Data excerpts:

--- START ---

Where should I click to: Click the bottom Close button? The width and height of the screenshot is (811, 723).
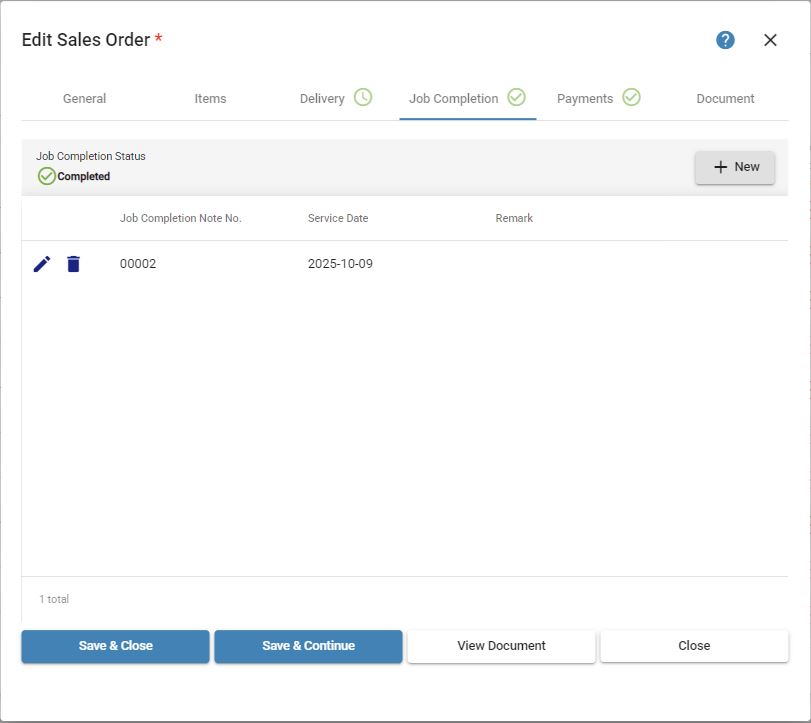coord(694,646)
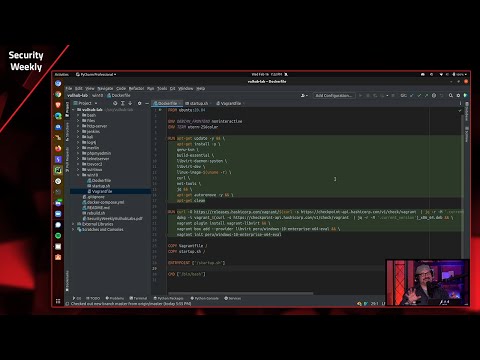Image resolution: width=480 pixels, height=360 pixels.
Task: Click the Show Applications grid in dock
Action: (58, 301)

--- END ---

All entries must be output exactly as they stand, and every picture must be left out.

Where should I click to: Click the bottom Close button? The width and height of the screenshot is (811, 723).
coord(694,646)
Image resolution: width=480 pixels, height=360 pixels.
Task: Click the Show Applications grid in dock
Action: (58, 301)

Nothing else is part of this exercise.